Pipelining (DSP implementation)

Last updated April 17, 2024

Pipelining is an important technique used in several applications such as digital signal processing (DSP) systems, microprocessors, etc. It originates from the idea of a water pipe with continuous water sent in without waiting for the water in the pipe to come out. Accordingly, it results in speed enhancement for the critical path in most DSP systems. For example, it can either increase the clock speed or reduce the power consumption at the same speed in a DSP system.

Concept

Pipelining allows different functional units of a system to run concurrently. Consider an informal example in the following figure. A system includes three sub-function units (F₀, F₁ and F₂). Assume that there are three independent tasks (T₀, T₁ and T₂) being performed by these three function units. The time for each function unit to complete a task is the same and will occupy a slot in the schedule.

If we put these three units and tasks in a sequential order, the required time to complete them is five slots.

However, if we pipeline T₀ to T₂ concurrently, the aggregate time is reduced to three slots.

Therefore, it is possible for an adequate pipelined design to achieve significant enhancement on speed.

Costs and disadvantages

Pipelining cannot decrease the processing time required for a single task.
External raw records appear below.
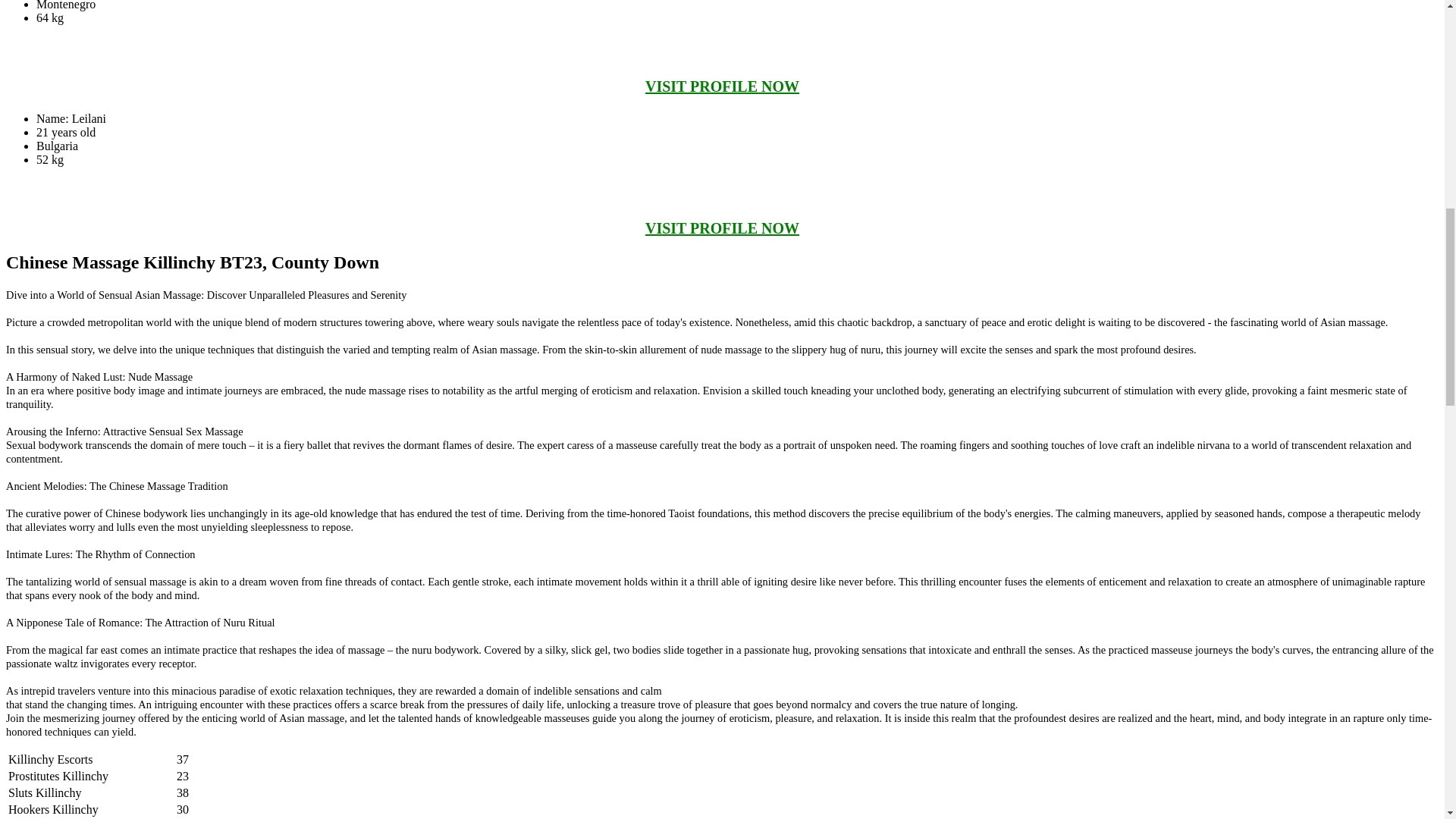
VISIT PROFILE NOW (722, 228)
VISIT PROFILE NOW (722, 86)
Given the description of an element on the screen output the (x, y) to click on. 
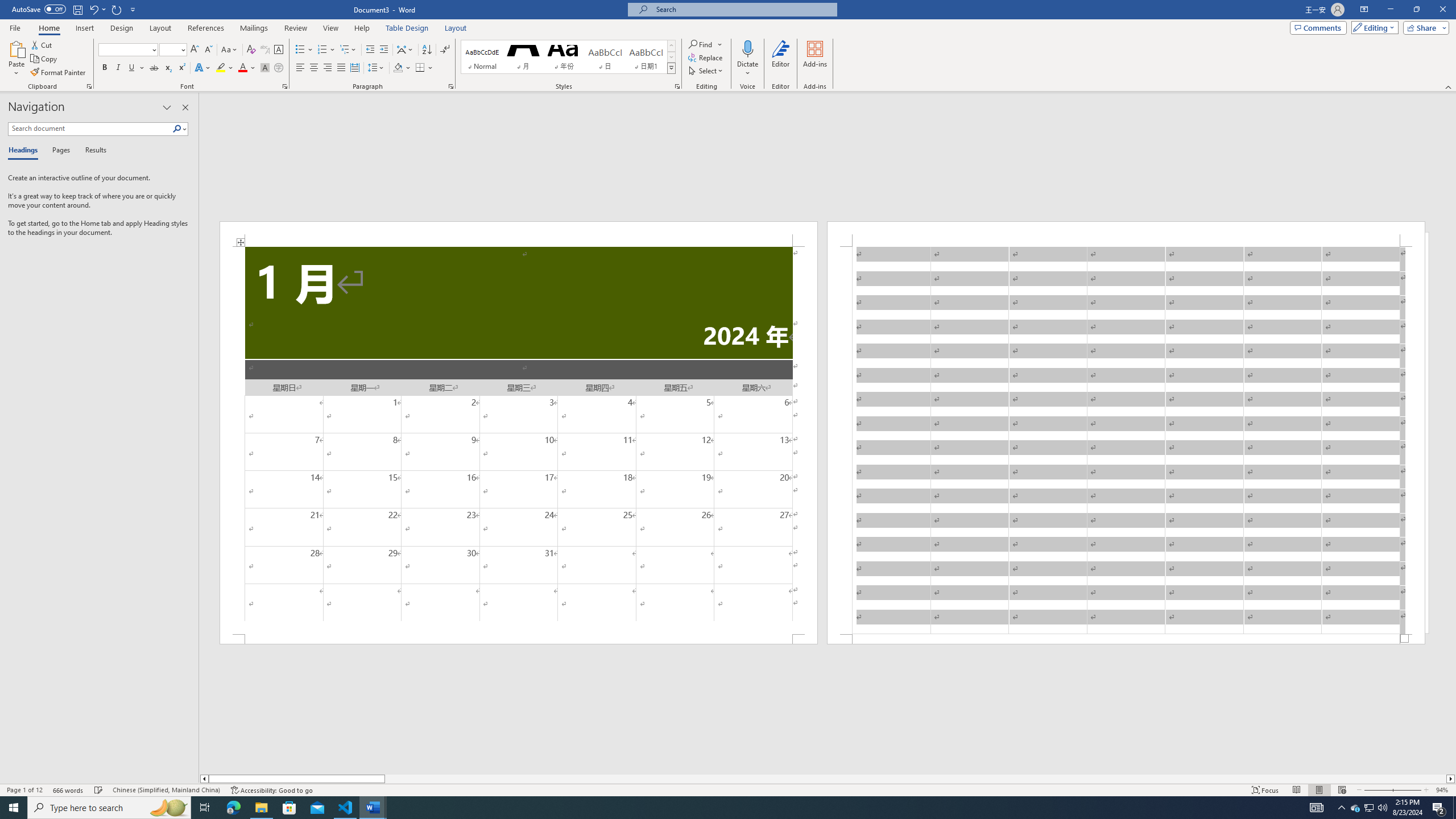
Repeat Grow Font (117, 9)
Character Border (278, 49)
Decrease Indent (370, 49)
AutomationID: QuickStylesGallery (568, 56)
Styles... (676, 85)
Text Highlight Color (224, 67)
Mailings (253, 28)
File Tab (15, 27)
AutoSave (38, 9)
Header -Section 1- (1126, 233)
The advantage of pipelining is that it increases the throughput of the system when processing a stream of tasks.

Applying too many pipelined functions can lead to increased latency - that is, the time required for a single task to propagate through the full pipe is prolonged. A pipelined system may also require more resources (buffers, circuits, processing units, memory etc.), if the reuse of resources across different stages is restricted.

Comparison with parallel approaches

Another technique to enhance the efficiency through concurrency is parallel processing. The core difference is that parallel techniques usually duplicate function units and distribute multiple input tasks at once amongst them. Therefore, it can complete more tasks per unit time but may suffer more expensive resource costs.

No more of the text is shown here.